As investors continue to digest new inflation data and the Federal Reserve’s dot plot, the cryptocurrency market is experiencing fluctuations.
According to Bitpush data, Bitcoin bulls attempted to push higher in early trading but faced resistance at $68,484. Bears took control in the afternoon, causing BTC to drop to a daily low of $66,206. At the time of writing, the price of Bitcoin is $66,844, down 2.5% in 24 hours.
Altcoins suffered heavy losses, with tokens ranked in the top 200 by market capitalization experiencing more drops than gains.
The previous day’s biggest gainer, Io.net (IO), saw the biggest decline on Thursday, dropping 19.1%. CurveDAO Token (CRV) followed closely with a 19% drop, while Arweave (AR) fell 13.4%. Among the few tokens that saw gains, Aelf (ELF) led with a 7% increase, followed by SKALE (SKL) with a 6.5% increase, and Toncoin (TON) with a 4.1% increase.
The total cryptocurrency market capitalization is currently $2.42 trillion, with Bitcoin’s market share at 54.2%.
In the U.S. stock market, the Dow Jones Industrial Average closed down 0.17%, the S&P 500 rose 0.2%, and the Nasdaq rose 0.3%, with both setting new closing highs for the fourth consecutive trading day. Nvidia (NVDA.O) rose 3.5%, Apple (AAPL.O) rose 0.5%, and Tesla (TSLA.O) rose 2.9%.
The Producer Price Index for May, released on Thursday, showed a 0.2% month-on-month decline after a 0.5% increase in April, indicating some easing of inflation and providing more reasons for investors to expect a rate cut in September. The Chicago Mercantile Exchange’s Fed Watch tool currently shows a 68.5% probability of a rate cut, up from 65% yesterday.
Market needs new narratives to stimulate demand
Analyst Skew analyzed the current buy and sell orders on exchanges.
For BTC spot, there is bid support around $66,000 to $65,000, but the market needs to find trading demand to hold at $66,000. There is significant offer depth near $70,000 and above, indicating the market may need new narratives to stimulate demand.
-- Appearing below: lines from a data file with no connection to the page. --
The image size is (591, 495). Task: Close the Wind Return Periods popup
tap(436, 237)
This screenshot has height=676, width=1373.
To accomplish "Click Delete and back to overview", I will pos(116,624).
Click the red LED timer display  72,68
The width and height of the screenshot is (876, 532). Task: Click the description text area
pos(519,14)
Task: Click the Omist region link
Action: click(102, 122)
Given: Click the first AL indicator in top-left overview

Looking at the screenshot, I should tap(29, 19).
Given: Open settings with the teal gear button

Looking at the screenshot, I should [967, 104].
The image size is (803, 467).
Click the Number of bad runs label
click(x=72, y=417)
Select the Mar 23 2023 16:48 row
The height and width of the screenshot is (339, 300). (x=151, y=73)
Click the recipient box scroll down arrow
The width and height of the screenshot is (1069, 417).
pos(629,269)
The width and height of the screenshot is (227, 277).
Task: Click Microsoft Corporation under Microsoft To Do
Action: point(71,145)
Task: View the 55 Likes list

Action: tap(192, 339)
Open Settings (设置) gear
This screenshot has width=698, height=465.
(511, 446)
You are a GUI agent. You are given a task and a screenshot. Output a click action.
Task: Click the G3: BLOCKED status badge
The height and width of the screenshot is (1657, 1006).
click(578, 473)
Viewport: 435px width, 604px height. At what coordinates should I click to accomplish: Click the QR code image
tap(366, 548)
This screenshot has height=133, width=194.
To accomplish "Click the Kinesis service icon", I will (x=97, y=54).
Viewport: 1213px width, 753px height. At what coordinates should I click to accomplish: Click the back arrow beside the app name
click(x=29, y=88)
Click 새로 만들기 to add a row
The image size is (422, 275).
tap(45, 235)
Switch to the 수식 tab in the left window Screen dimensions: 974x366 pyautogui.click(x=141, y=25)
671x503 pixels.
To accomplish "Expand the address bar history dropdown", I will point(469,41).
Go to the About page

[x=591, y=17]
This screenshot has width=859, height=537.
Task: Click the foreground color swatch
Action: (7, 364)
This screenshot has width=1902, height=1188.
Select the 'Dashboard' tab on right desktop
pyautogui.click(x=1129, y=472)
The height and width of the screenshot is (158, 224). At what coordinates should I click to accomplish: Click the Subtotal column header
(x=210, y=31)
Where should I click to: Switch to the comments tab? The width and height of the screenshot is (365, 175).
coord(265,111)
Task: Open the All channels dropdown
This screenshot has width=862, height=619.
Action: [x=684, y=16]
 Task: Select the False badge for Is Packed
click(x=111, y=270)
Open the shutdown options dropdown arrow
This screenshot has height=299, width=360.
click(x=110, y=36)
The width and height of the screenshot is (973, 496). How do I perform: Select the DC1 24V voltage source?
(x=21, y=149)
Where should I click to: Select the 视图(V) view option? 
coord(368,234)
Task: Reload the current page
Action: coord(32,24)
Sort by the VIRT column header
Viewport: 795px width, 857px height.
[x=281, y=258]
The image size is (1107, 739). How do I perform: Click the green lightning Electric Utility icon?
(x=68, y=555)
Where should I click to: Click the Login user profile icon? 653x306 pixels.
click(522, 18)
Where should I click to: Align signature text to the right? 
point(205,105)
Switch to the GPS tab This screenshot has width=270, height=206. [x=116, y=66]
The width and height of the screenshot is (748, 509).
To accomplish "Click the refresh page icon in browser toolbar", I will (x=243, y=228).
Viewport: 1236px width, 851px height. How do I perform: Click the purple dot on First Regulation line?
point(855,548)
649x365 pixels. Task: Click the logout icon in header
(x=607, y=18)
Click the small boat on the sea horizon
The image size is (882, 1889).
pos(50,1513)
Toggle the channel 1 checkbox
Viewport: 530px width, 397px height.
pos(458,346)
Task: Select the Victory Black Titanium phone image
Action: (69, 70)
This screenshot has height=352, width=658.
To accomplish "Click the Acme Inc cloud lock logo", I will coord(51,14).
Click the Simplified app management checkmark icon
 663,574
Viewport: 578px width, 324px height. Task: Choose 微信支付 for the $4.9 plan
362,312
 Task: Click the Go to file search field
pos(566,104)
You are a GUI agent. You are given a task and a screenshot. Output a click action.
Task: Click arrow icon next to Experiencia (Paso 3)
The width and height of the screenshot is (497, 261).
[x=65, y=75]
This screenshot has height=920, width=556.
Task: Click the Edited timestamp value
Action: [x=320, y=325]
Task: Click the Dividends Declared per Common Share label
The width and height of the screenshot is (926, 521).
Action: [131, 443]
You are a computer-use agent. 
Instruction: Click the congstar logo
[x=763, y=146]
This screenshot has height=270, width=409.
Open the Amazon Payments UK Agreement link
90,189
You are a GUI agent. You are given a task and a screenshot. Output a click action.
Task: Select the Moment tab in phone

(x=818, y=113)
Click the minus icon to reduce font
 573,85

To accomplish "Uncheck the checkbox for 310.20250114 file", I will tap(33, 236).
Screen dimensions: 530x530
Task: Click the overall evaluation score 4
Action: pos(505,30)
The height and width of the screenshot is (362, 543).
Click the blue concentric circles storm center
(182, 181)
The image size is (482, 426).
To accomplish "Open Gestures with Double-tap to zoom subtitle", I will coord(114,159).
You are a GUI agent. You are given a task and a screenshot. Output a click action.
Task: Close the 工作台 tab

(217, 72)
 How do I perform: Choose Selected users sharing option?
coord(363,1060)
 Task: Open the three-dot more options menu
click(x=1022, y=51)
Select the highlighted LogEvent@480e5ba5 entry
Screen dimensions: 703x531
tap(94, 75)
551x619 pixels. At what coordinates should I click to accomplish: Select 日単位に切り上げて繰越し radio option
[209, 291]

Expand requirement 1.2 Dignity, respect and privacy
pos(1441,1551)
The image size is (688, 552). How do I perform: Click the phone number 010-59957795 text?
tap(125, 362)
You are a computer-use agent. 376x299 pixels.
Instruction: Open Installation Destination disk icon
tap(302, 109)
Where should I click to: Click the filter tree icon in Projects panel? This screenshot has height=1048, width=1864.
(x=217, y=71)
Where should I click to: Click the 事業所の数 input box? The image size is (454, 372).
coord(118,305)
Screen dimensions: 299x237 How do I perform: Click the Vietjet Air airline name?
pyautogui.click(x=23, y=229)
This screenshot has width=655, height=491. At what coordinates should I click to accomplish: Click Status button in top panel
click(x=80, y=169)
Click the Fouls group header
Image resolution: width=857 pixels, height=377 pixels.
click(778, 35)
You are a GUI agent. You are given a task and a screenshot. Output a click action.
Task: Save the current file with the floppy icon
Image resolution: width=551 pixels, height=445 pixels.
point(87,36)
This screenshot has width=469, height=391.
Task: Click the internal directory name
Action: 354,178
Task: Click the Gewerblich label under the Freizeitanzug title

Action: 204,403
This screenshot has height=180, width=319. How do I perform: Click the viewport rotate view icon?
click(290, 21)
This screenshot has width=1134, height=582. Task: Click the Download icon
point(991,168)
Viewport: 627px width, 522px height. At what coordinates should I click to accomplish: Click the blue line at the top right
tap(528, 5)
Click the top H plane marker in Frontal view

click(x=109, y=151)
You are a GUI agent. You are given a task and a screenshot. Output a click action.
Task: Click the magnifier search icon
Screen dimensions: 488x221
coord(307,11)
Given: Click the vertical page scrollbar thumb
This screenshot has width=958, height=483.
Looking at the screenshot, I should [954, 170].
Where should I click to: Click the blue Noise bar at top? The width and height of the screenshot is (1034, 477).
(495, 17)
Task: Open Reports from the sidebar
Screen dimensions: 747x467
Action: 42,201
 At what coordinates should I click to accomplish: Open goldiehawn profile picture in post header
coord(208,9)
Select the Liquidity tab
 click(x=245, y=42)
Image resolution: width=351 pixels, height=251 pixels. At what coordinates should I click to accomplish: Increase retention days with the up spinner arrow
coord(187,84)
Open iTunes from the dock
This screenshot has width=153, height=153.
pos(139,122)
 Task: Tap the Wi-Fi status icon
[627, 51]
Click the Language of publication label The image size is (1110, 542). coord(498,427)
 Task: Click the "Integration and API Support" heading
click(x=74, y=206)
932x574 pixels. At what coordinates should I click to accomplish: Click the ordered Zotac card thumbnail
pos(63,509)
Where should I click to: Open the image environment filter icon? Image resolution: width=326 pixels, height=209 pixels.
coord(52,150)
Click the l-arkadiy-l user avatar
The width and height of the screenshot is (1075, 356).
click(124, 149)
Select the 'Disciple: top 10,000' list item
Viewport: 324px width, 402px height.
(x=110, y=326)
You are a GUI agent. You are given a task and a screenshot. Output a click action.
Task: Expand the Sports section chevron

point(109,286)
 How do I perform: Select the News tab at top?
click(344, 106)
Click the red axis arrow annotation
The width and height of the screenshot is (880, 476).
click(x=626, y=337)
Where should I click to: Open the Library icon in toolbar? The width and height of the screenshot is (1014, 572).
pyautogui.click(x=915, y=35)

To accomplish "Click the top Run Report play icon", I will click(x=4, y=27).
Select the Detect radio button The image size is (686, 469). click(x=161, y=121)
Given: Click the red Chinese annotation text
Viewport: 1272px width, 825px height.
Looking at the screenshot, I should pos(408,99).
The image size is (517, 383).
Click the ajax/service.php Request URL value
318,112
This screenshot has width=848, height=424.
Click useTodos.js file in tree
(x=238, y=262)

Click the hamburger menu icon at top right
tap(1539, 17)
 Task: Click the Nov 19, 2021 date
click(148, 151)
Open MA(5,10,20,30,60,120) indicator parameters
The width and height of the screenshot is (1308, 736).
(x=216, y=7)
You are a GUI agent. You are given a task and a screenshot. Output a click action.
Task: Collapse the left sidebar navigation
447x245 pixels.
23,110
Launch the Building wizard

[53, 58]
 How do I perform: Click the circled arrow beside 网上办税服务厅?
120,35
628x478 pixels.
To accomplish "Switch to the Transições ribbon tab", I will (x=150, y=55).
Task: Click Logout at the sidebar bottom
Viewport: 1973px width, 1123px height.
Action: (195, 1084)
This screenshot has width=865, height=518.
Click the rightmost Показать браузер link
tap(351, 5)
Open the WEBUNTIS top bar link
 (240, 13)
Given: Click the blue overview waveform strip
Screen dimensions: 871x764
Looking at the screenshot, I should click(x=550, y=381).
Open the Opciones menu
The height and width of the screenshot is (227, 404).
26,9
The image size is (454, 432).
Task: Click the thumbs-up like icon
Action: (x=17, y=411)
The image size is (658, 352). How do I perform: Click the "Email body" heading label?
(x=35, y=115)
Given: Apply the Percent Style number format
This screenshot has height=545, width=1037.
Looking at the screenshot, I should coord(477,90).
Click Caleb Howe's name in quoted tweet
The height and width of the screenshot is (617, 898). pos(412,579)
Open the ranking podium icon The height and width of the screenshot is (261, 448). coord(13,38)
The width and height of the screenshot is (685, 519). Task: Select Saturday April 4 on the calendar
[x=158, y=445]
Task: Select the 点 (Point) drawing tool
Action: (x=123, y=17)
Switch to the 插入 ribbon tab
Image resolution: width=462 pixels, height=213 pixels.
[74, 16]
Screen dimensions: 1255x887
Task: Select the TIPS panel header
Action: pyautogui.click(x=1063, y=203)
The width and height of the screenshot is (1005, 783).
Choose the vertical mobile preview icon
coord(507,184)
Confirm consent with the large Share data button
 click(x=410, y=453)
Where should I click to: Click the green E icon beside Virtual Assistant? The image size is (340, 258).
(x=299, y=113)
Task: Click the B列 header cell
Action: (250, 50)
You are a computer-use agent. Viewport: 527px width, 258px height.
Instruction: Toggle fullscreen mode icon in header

Looking at BTC perpetual contracts, the Perp order book is quite active, with a lot of low liquidity for buyers, which is usually a combination of actual demand and a large number of shorts seeking to close positions.
Comparing BTC Binance Perp and Bybit Perp, the perpetual contract market shows a distinct hedging pattern, with shorts currently favored. However, the good news is that funding rates are lower and the spot premium continues to last longer, indicating that the bubble is leaving the market.
Secure Digital Markets analysts stated, “With the U.S. stock market hitting historic highs, Bitcoin is expected to follow suit soon. However, we should be prepared for short-term resistance around $70,000, with larger resistance at $72,000.”
$100,000 Bitcoin is only a matter of time
Although Bitcoin’s price has been consolidating since late February, many analysts believe that a resumption of the upward trend is only a matter of time, with most predicting that Bitcoin will eventually surpass $100,000 at some point in this bull market cycle.
Analyst and mathematician Fred Krüeger stated on his podcast, “In theory, Bitcoin’s price should be close to $100,000 by the end of this year, possibly reaching $90,000. However, Bitcoin’s price could be two standard deviations higher, bringing our price this year to around $200,000 or even $400,000.”
He added, “Looking ahead to 2025, we could hit a trend line of $140,000, and with one or two standard deviations higher, we could reach $600,000, which would be a significant move.”
Krüeger said he believed that “we could see highs around $500,000 to $600,000 in this cycle.”
Market analyst CryptoCon is slightly less bullish on the top of the cycle, giving a “Level 3” target price of $91,539 and a cycle top target of $123,832, but noting that the cycle top target is rising.
Analyst Rekt Capital explained on Twitter why a sideways price trend is actually a good thing.
He wrote, “The fact that Bitcoin is struggling to break through is beneficial for the entire cycle. Bitcoin has never broken out so early after a halving. If a breakout really occurs, the cycle will accelerate to a degree shorter than usual.”
Rekt Capital stated, “This sustained consolidation allows the price to resynchronize with historical halving cycles, allowing for a normal bull market. Bitcoin has been consolidating within this reaccumulation range for three months. History suggests this situation could continue for another three months. Therefore, it would not be surprising if the price falls back from the high range resistance.”